## PROMPT
In the data below, find the line containing "Open the Файл", then set down that line and every later line up to and including the line containing "Task: Pick the white-bearded old man hero", exactly.

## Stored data
*****

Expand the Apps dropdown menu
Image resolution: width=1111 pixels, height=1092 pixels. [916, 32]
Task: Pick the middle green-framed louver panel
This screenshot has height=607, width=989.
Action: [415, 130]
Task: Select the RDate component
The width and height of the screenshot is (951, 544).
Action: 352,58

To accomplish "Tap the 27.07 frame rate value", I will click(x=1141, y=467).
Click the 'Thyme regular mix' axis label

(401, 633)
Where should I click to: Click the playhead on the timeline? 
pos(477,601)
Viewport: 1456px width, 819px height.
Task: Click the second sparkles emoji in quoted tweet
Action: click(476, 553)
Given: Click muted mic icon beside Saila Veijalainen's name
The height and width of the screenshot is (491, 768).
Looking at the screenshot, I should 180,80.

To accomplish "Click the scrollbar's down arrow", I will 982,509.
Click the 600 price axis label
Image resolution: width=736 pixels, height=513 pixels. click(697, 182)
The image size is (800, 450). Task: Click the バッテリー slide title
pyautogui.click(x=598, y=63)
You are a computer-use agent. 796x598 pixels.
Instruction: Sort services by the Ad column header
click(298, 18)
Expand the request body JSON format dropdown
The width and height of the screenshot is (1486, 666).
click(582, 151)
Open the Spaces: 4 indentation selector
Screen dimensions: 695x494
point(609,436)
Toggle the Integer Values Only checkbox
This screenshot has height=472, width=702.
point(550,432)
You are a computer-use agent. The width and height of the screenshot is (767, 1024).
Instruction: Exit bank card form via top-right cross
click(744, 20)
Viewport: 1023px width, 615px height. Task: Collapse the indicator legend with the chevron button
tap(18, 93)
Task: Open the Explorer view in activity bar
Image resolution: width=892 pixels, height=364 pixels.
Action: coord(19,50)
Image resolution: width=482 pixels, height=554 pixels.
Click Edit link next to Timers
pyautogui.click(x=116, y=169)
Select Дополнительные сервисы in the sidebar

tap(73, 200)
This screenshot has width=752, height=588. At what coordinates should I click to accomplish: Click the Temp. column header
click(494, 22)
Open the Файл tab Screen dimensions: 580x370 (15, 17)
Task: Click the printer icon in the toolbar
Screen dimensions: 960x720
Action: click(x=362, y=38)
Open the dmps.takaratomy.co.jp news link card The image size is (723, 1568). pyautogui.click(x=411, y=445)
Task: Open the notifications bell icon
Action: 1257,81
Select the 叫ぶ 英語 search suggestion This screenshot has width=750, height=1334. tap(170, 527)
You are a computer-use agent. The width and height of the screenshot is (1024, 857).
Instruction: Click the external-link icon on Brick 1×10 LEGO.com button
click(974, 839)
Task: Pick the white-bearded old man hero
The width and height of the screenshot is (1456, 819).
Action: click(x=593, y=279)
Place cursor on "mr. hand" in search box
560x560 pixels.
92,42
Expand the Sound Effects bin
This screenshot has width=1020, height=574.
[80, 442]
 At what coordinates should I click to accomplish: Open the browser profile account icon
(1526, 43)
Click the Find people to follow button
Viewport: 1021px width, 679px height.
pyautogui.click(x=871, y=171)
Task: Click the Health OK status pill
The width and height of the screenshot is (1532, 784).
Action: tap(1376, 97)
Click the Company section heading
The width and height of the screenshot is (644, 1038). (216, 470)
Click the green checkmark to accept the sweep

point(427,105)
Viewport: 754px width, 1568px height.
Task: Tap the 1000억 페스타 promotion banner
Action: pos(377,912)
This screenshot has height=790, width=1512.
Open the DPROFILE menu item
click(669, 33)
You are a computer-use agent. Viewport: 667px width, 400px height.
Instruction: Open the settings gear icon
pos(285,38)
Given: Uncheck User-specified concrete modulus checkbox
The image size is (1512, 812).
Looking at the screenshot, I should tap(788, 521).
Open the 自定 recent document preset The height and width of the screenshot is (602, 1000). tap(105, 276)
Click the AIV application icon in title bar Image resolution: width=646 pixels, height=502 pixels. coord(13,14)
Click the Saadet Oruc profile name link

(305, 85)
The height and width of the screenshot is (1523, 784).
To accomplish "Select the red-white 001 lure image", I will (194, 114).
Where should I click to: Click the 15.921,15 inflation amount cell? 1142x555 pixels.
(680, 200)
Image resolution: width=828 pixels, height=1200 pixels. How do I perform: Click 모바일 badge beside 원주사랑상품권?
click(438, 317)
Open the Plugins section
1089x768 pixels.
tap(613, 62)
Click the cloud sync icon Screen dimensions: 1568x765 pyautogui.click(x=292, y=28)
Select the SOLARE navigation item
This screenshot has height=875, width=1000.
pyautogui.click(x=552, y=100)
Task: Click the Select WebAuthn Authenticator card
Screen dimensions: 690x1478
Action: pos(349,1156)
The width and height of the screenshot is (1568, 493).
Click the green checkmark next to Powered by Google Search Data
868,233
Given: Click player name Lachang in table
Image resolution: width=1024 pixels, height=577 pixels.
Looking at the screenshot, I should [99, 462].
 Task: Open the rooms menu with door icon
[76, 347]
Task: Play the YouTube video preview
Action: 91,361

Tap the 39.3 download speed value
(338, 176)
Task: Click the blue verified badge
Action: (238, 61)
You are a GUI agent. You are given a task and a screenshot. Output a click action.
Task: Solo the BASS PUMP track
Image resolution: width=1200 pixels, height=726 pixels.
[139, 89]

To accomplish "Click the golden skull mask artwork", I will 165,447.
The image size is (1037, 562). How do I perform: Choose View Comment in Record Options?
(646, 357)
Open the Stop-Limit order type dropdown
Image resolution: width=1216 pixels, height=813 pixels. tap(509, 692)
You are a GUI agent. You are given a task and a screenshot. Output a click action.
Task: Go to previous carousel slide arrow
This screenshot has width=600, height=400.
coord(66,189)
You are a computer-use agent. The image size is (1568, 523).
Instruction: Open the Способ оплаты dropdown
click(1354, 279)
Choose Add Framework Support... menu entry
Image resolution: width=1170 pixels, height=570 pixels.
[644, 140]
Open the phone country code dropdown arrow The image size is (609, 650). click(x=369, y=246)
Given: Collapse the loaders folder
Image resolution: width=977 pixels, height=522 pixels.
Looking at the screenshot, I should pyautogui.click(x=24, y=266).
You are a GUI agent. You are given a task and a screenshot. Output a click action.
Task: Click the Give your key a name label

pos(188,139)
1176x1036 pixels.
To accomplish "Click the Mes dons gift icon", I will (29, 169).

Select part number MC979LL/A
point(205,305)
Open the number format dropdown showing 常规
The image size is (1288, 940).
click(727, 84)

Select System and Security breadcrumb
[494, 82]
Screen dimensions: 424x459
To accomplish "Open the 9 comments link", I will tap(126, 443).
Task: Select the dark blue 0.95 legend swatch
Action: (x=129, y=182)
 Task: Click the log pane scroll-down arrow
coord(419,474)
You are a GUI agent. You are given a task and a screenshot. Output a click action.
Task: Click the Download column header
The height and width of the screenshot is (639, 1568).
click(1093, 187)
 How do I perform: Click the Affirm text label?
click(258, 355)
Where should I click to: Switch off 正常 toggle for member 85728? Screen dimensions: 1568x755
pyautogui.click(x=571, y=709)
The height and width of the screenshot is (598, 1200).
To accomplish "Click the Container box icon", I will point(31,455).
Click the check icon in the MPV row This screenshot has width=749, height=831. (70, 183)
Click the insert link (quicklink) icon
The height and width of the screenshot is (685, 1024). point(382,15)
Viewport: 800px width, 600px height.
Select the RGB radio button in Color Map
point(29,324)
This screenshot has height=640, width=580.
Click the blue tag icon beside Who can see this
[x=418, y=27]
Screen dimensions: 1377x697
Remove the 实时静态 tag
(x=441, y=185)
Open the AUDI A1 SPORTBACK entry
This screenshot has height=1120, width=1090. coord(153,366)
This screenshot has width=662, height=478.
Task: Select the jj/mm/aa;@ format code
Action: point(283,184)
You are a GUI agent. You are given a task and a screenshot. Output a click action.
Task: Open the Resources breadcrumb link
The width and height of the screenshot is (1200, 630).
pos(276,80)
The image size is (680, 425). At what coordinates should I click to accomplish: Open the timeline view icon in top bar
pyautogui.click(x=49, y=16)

*****

## OUTPUT OF THE TASK
Open the Файл tab Screen dimensions: 580x370 (15, 17)
Task: Click the printer icon in the toolbar
Screen dimensions: 960x720
Action: click(x=362, y=38)
Open the dmps.takaratomy.co.jp news link card The image size is (723, 1568). pyautogui.click(x=411, y=445)
Task: Open the notifications bell icon
Action: 1257,81
Select the 叫ぶ 英語 search suggestion This screenshot has width=750, height=1334. tap(170, 527)
You are a computer-use agent. The width and height of the screenshot is (1024, 857).
Instruction: Click the external-link icon on Brick 1×10 LEGO.com button
click(974, 839)
Task: Pick the white-bearded old man hero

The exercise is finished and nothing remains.